EXTRACT PROVIDED

Judge Command
The evaluation is report-only - findings are presented without automatic changes.
Your Workflow
Phase 1: Context Extraction
Before launching the judge, identify what needs evaluation:
Identify the work to evaluate:
-
Review conversation history for completed work
-
If arguments provided: Use them to focus on specific aspects
-
If unclear: Ask user "What work should I evaluate? (code changes, analysis, documentation, etc.)"
Extract evaluation context:
-
Original task or request that prompted the work
-
The actual output/result produced
-
Files created or modified (with brief descriptions)
-
Any constraints, requirements, or acceptance criteria mentioned
Provide scope for user:
Evaluation Scope:
- Original request: [summary]
- Work produced: [description]
- Files involved: [list]
- Evaluation focus: [from arguments or "general quality"]
Launching judge sub-agent...
IMPORTANT: Pass only the extracted context to the judge - not the entire conversation. This prevents context pollution and enables focused assessment.
Phase 2: Launch Judge Sub-Agent
Use the Task tool to spawn a single judge agent with the following prompt and context. Adjust criteria rubric and weights to match solution type and complexity, for example:
-
Code Quality
-
Documentation Quality
-
Test Coverage
-
Security
-
Performance
-
Usability
-
Reliability
-
Maintainability
-
Scalability
-
Cost-effectiveness
-
Compliance
-
Accessibility
-
Performance
Judge Agent Prompt:
You are an Expert Judge evaluating the quality of work produced in a development session.

MATERIAL
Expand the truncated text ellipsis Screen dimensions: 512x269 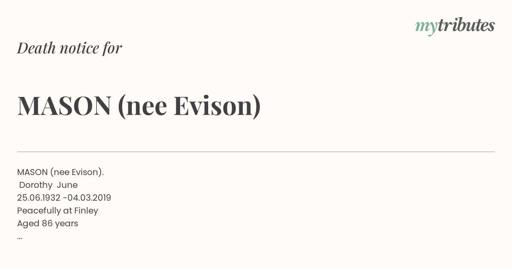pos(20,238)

* * *

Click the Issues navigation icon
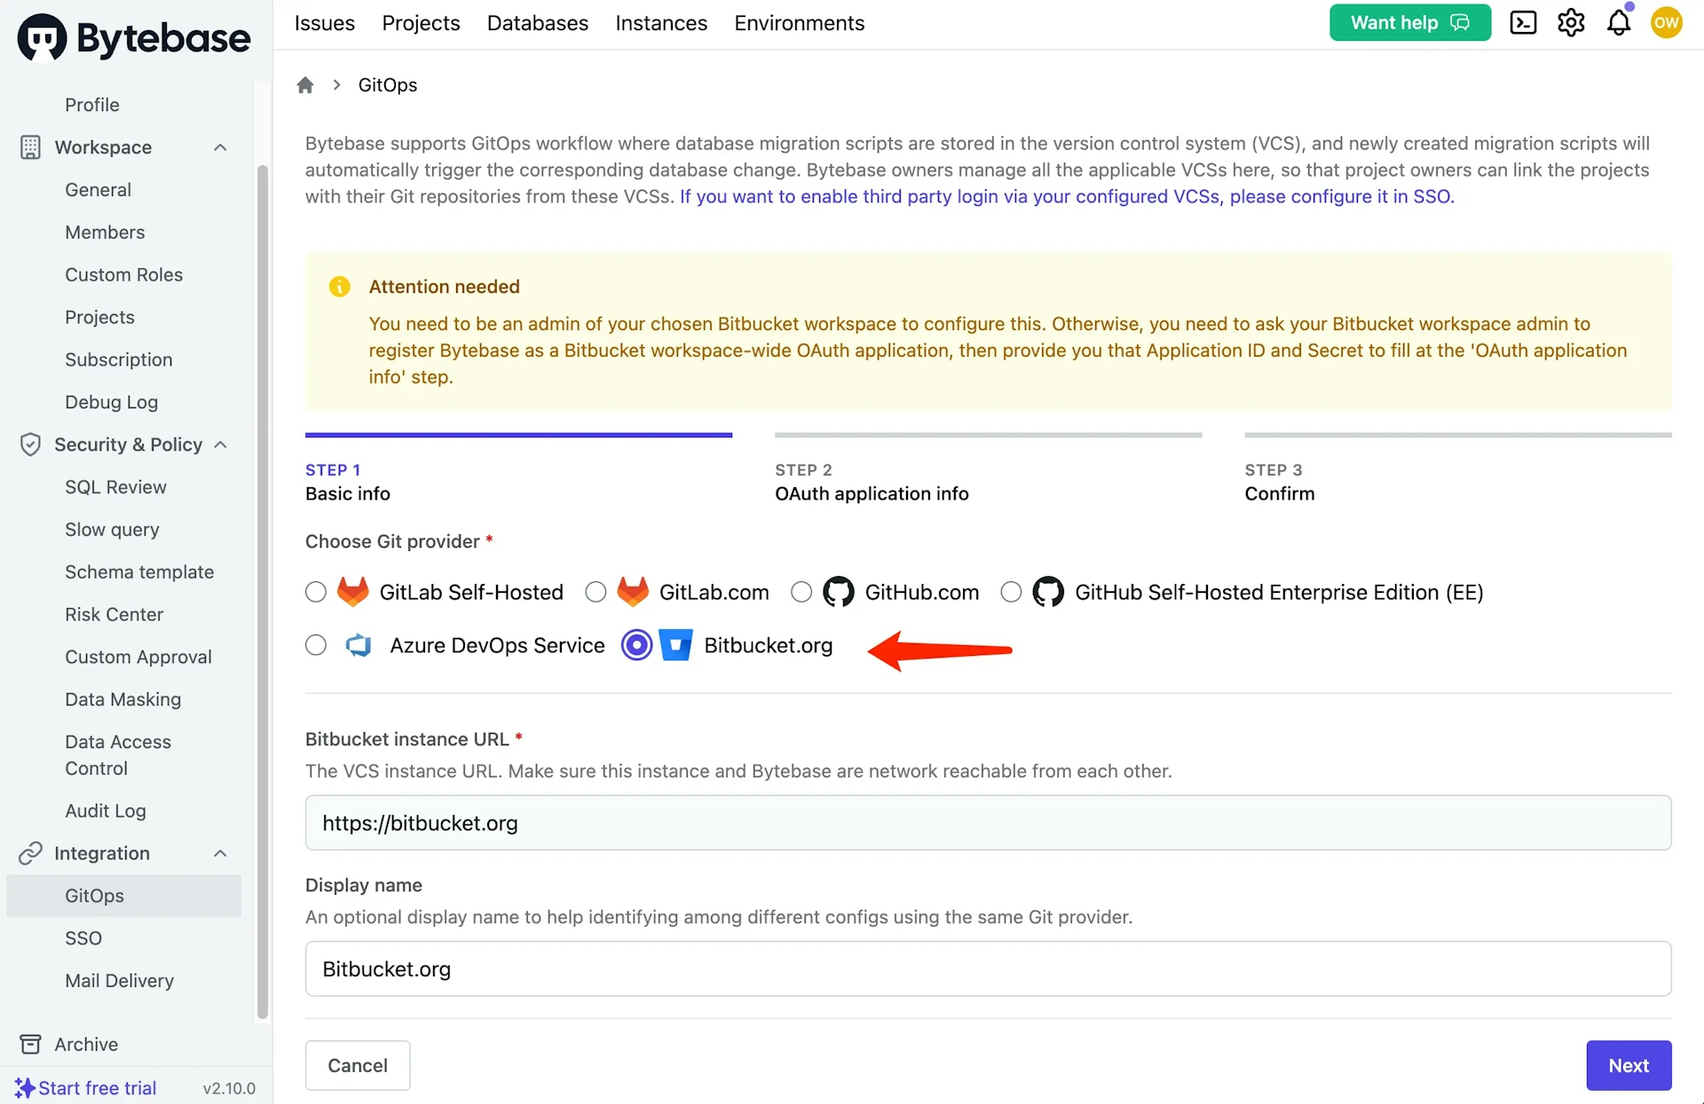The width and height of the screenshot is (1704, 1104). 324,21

--

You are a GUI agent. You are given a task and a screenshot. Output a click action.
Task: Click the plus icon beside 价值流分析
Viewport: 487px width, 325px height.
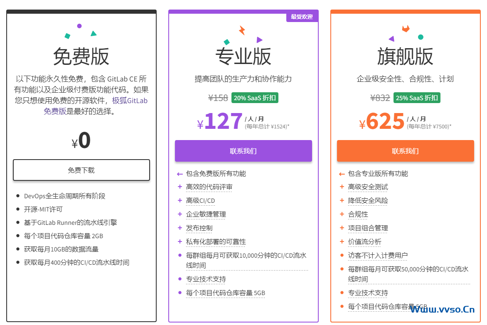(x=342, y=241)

PROBLEMS
**1.** List the fields in the Evaluation Scope that the judge command page says to provide to the user.
**2.** In the rows, shift every coordinate in the answers by -5 and write out again only the lines from the one containing "You are a GUI" down to the one containing "(x=342, y=241)", requests included. Leave out the pictures.

TASK RESULTS
**1.**
Original request
Work produced
Files involved
Evaluation focus

**2.**
You are a GUI agent. You are given a task and a screenshot. Output a click action.
Task: Click the plus icon beside 价值流分析
Viewport: 487px width, 325px height.
(x=337, y=236)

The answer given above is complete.